These movements threatened Castaños with entrapment between these two armies. To avoid this Castaños withdrew to Tudela. He decided to defend a line 17 km long stretching west from Tudela along the Ebro, then along the Queiles River to Cascante and finally to Tarazona at the foot of the Moncayo Massif.

Castaños had insufficient men to hold a line of this length so he asked General Juan O'Neylle, who had two divisions at Caparroso on the east bank of the Ebro, for help. As O'Neylle was under the command of Palafox he refused to move without an order from Palafox. This did not arrive until noon on 22 November 1808. O'Neylle moved promptly to the east bank of the Ebro opposite Tudela but decided not to cross the river until the next day.
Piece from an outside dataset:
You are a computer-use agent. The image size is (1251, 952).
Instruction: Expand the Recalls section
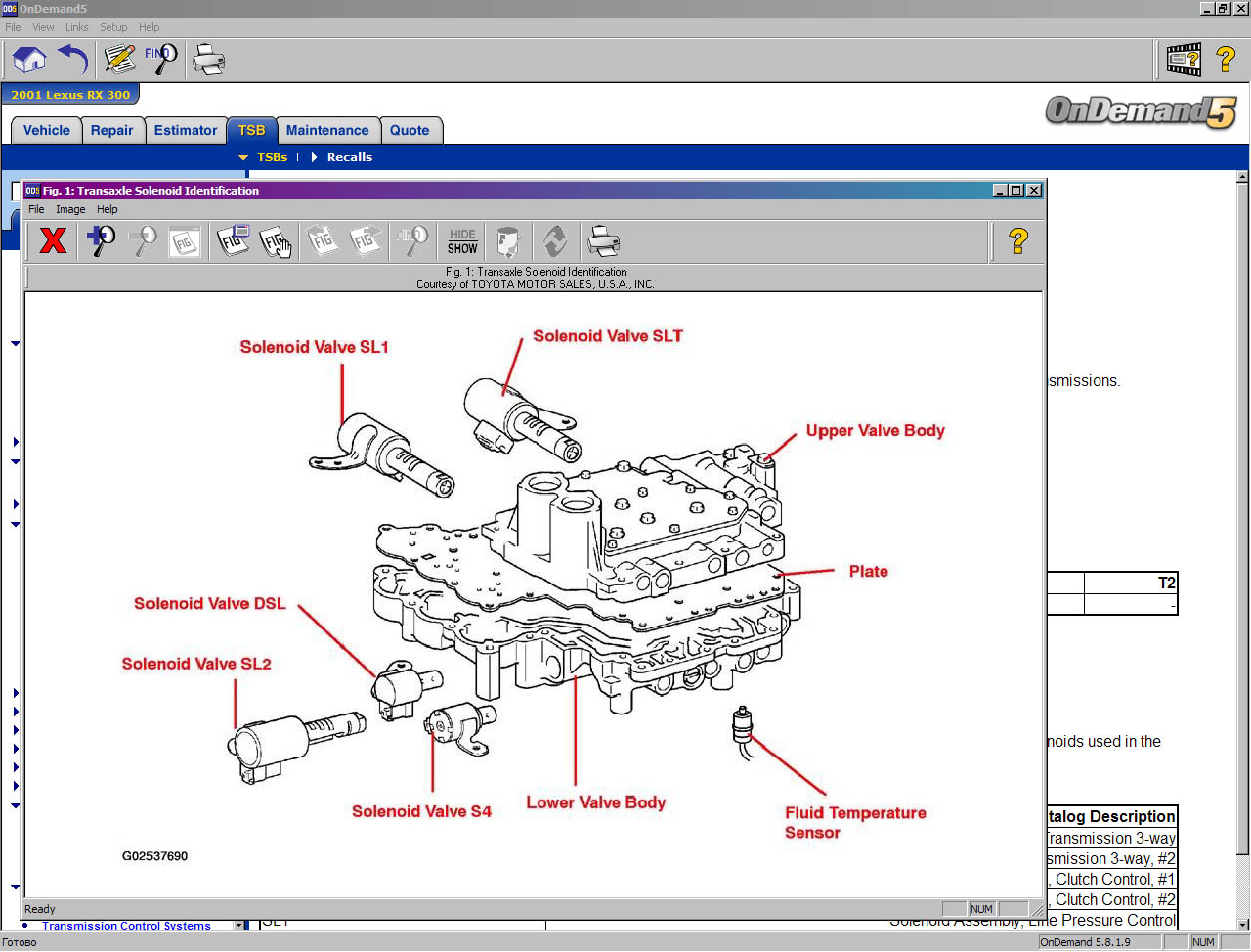[349, 157]
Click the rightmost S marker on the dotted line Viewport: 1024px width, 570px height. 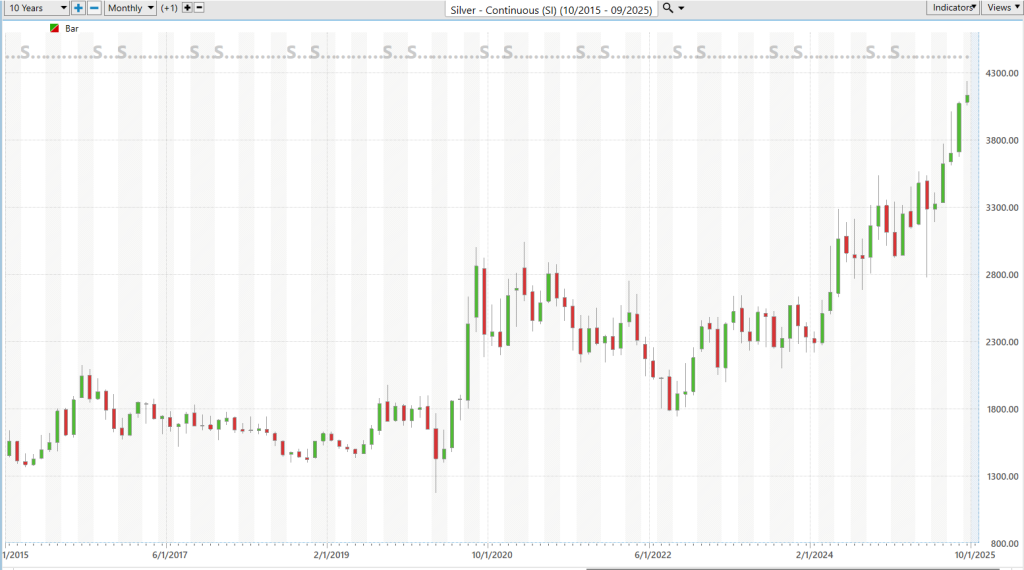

By nightfall on 22 November 1808 Castaños had almost 45,000 soldiers in the vicinity of Tudela but very few of them actually in position. Castaños placed General Manuel la Peña's 4th Division of 8,000 men, mostly Andalusians who had participated in the Battle of Bailén, at Cascante and General Grimarest at the head of three divisions totaling 13,000 to 14,000 soldiers at Tarazona. General Roca's division was on the east bank of the Ebro plus the two divisions from Aragon of O’Neylle and Felipe Augusto de Saint-Marcq.

Most of the fighting in the battle of Tudela would involve only the three divisions of Roca, O'Neylle, and Saint-Marcq – totaling about 23,000 infantry.

For the French only the III Corps was involved in the Battle of Tudela. Prior to 22 November 1808 this force had been commanded by Marshal Moncey. However, Napoleon transferred command to Marshal Jean Lannes when the advance began. This corps was just under 34,000 men consisting of four infantry divisions and three cavalry regiments. To this was added General of Division Joseph Lagrange's infantry division and General of Brigade Auguste François-Marie de Colbert-Chabanais's cavalry brigade from Ney's corps.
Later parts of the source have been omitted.